PROVIDED MATERIAL:
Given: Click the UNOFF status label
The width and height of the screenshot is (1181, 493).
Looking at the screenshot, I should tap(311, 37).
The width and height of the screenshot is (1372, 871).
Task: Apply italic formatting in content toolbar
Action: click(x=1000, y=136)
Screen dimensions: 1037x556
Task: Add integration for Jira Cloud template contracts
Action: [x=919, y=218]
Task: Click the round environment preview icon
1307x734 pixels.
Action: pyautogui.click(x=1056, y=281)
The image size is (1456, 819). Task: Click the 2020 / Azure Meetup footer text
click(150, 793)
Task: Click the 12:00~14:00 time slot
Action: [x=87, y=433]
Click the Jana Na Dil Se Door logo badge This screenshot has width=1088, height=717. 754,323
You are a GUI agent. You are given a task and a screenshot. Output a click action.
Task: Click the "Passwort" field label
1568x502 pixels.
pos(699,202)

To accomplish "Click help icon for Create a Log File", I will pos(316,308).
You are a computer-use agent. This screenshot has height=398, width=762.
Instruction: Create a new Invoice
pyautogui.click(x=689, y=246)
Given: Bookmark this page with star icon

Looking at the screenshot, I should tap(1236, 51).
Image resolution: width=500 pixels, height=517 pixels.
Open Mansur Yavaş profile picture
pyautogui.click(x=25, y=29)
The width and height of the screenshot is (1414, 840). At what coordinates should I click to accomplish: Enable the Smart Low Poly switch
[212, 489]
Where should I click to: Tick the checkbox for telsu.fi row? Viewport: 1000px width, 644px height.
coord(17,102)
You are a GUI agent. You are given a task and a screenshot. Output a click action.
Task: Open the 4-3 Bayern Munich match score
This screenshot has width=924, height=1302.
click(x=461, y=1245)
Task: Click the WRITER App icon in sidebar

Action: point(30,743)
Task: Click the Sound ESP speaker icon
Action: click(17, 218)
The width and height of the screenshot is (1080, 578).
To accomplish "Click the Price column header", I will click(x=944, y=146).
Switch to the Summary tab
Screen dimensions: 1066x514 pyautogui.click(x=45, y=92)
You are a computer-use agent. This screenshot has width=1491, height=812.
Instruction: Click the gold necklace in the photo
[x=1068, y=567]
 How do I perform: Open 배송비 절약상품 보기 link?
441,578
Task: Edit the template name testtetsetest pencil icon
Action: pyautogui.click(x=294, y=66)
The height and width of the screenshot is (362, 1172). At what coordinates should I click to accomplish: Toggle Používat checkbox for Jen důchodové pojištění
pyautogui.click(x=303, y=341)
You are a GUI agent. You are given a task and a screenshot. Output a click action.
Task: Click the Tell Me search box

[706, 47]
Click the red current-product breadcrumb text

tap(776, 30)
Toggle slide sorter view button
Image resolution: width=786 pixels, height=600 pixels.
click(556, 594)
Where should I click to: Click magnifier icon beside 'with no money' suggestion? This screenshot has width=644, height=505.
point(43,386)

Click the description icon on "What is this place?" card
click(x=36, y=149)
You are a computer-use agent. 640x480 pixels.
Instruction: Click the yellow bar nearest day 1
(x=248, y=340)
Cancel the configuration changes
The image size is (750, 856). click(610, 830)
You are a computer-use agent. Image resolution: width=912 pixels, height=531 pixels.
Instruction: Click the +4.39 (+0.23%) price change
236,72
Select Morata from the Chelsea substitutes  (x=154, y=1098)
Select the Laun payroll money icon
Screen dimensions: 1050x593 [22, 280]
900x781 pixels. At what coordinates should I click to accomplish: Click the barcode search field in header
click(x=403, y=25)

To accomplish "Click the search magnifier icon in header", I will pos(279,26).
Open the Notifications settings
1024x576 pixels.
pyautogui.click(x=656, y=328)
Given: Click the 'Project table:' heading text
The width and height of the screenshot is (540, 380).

EXERCISE: Collect, from the material above, every line containing the word "will".

RESPONSE:
To accomplish "Click help icon for Create a Log File", I will pos(316,308).
To accomplish "Click the Price column header", I will click(x=944, y=146).
To accomplish "Click the search magnifier icon in header", I will pos(279,26).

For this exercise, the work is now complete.